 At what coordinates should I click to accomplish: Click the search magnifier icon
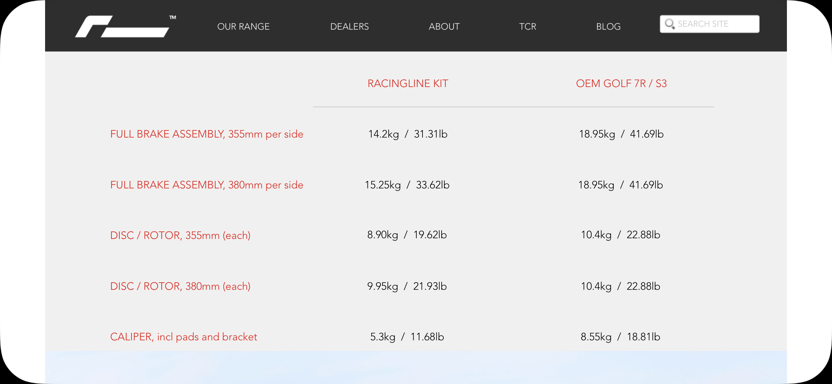coord(669,24)
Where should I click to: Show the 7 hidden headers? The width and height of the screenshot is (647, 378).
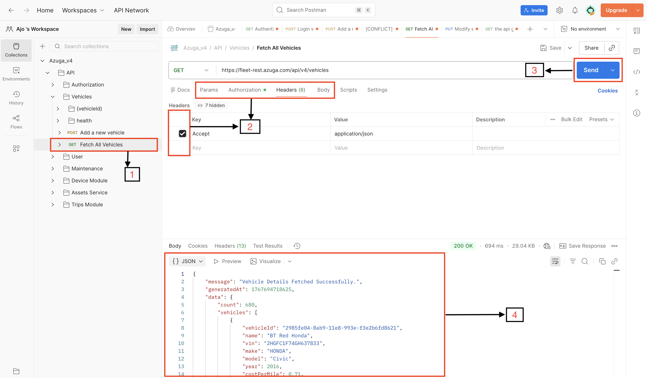pyautogui.click(x=211, y=105)
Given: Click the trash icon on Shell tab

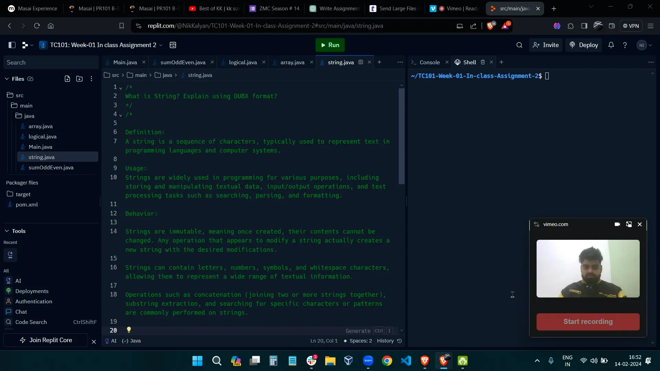Looking at the screenshot, I should point(483,62).
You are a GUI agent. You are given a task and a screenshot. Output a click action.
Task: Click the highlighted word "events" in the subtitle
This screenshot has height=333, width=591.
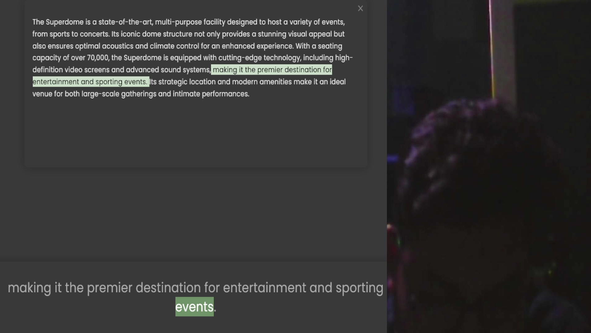pyautogui.click(x=194, y=307)
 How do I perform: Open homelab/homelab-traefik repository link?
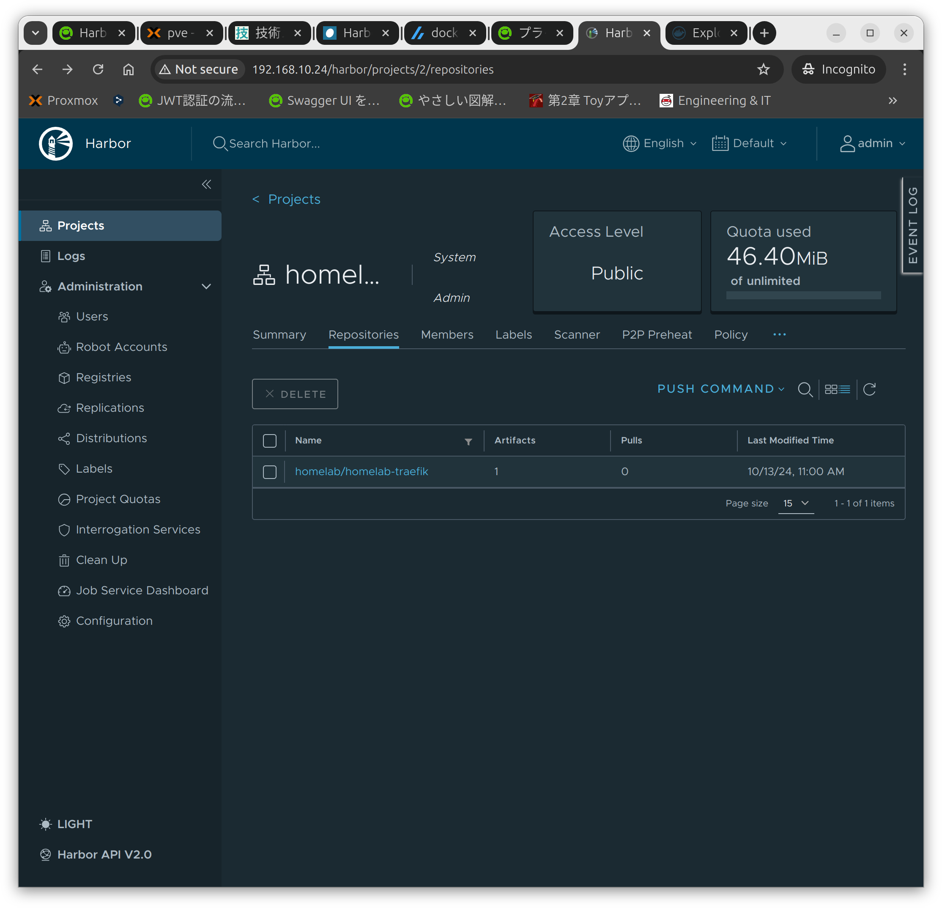click(x=361, y=472)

◆ Task directions ◆
The result should be the full material above, word for word, with its pictures omitted.

◆ Expected output ◆
 At what coordinates should I click to accomplish: Click the search magnifier icon
coord(669,24)
Where should I click to: Show the 7 hidden headers? The width and height of the screenshot is (647, 378).
pyautogui.click(x=211, y=105)
Given: Click the trash icon on Shell tab

Looking at the screenshot, I should point(483,62).
You are a GUI agent. You are given a task and a screenshot. Output a click action.
Task: Click the highlighted word "events" in the subtitle
This screenshot has height=333, width=591.
pyautogui.click(x=194, y=307)
 How do I perform: Open homelab/homelab-traefik repository link?
click(x=361, y=472)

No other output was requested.